Steps to Supervise and Keep Security Losses in Check:

  • Some investment agencies conduct regular audits where they analyze every transaction. However, many ignore it just giving free rein to the financial advisors.
  • Failure to investigate any investors’ accusations
  • Lackadaisical behavior of recruiting licensed brokers.
  • There may be many companies which may not be giving priorities to financial advisors’ training on integrity and the seriousness of working as per ethics.
  • Margin Trading: Financial Fraud Attorneys from Brownstone have gained stronghold thanks to the cases that we have dealt so far. We know that many financial advisors might be encouraging investors to take margin trading or even taking a loan from brokers against the securities as collateral. The investors should ideally receive a margin disclosure statement with clear notes regarding the amount taken as loan and the interest to pay. If they have not given you any written statement to get margin trading, contact us immediately.
  • Misinterpretation or Omission of Facts: They might skip mentioning the part of investors falling in a trap of further high-risk stocks. This is why we, ensure that when our clients approach us, to get all the relevant materials are available for filing the case. Sometimes advisors from busy firms often ‘assume’ and proceed with the trading process. Whether they do it intentionally or unintentionally, they are definitely wrong. So, if you have been duped due to the omission or misinterpretation of the facts relating to the trading, contact our Investment Fraud Lawyers.

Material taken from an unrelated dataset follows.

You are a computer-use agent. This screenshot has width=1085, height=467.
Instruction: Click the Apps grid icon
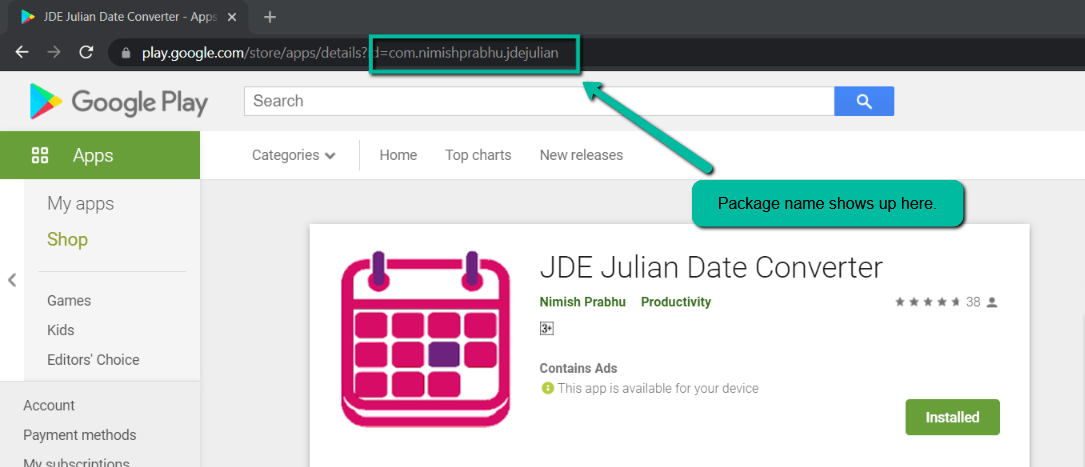(x=39, y=155)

  • REIT Issues: REIT is a way of generating income for investors by owning real estate property. The firm that does REIT must pool in all the cash that investors have given to create a set of properties. On generating revenue from the property, the REIT company must give away majority as dividends to the investors. While the REIT shares are registered on a national securities exchange, a few are not. The investors with these non traded REITs must sell them slashing their rates by a significant margin. They also mean that the investors may not be able to access the money they have put in REIT because of its illiquidity.

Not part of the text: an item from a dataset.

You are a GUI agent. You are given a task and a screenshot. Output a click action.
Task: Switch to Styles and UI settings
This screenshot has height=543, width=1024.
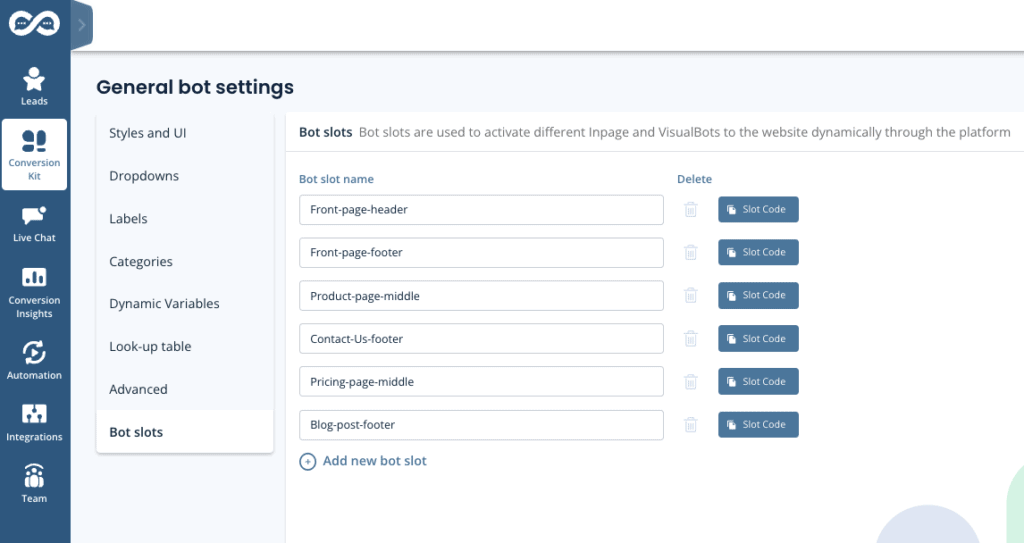148,133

  • Any Security Violation Issue: We, from Brownstone, have teams working in the New York Stock Exchange, and hence our know-how is undeniable. Our Security attorneys also pay close attention and work in the preparation of drafts for Mergers and acquisition happening in these parts. We take our work in fighting litigation in real estate based security cases and frauds. We pay close attention to the legalities involved in the IPOs, mutual funds and more. Our attorneys keep getting cases from investors who claim they lose a lot of money and that too while negotiating the price of real estate property.
  • Preferred Securities: Those who are unaware of the ways investment work, often prefer to take low-risk company stocks. This directly means low volatility and returns. But even then it is the responsibility of not just informing the same to the investors by the financial advisors. If they do not do so, they are causing a problem and a breach of conduct.

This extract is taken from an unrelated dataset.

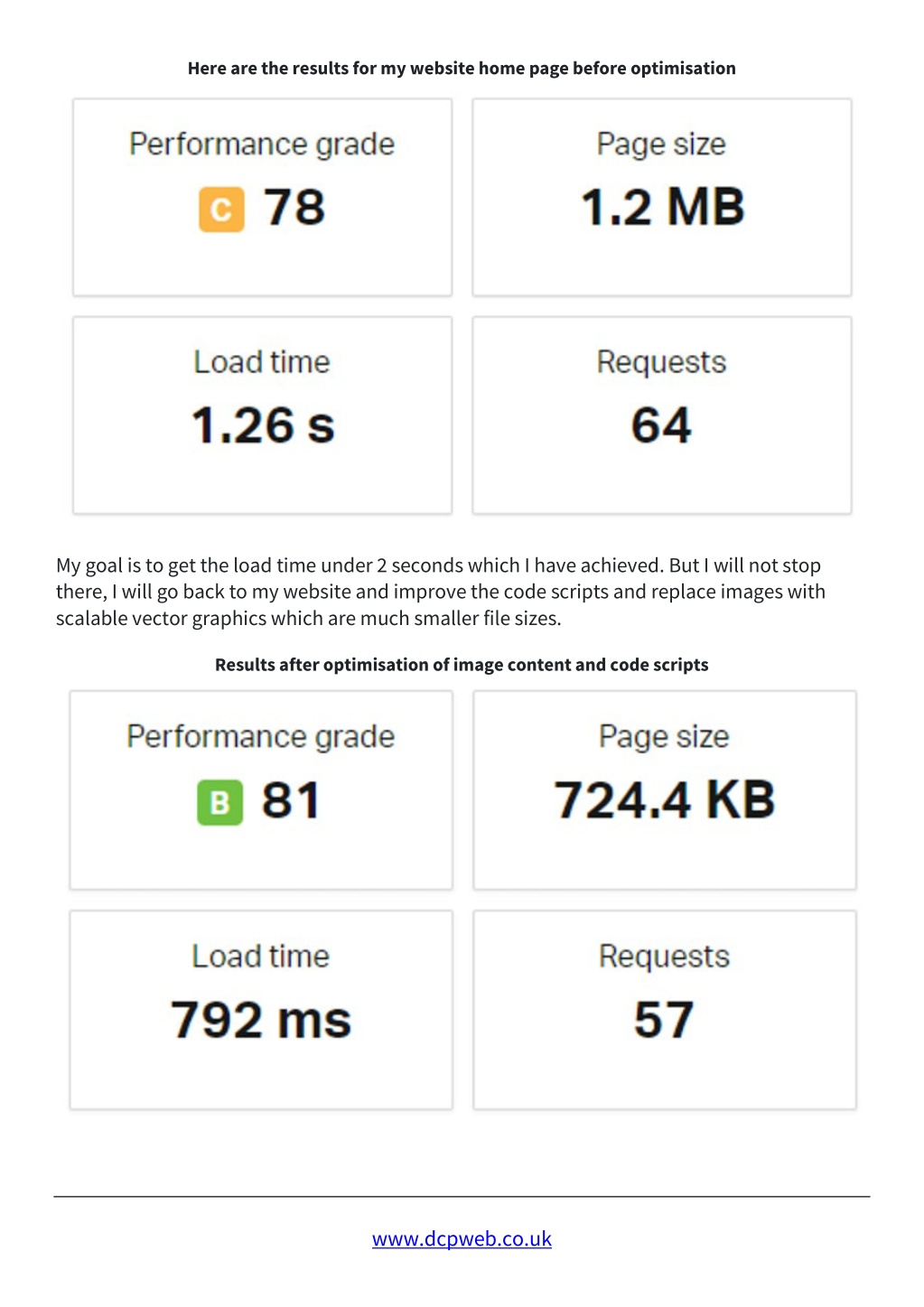Click the paragraph about load time goal
The width and height of the screenshot is (924, 1307).
(441, 592)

  • Too Much Concentration of Preferred Securities and Stocks: We also come across companies that try to artificially increase the rates of the stocks to bring in a thrill. However, these practices are only going to be there as long as someone does not notice it and complain. As an investor, you might find that the prices of the stocks are falling at high speed. This will be not creating any strong portfolio for the investors. All of this information if your financial advisor has not suggested to you, approach our securities fraud appeals lawyers. We have the right technique of taking the most spontaneous action on the case.
  • Too Much of Trading: Our teams have the skill of managing these types of cases and the procedure and legalities that are involved in the same. Many investors have this issue of doing much of purchase and sales of stocks and resources. If this is unethical, it is also even more so when the advisors do the same without throwing much light to the investors.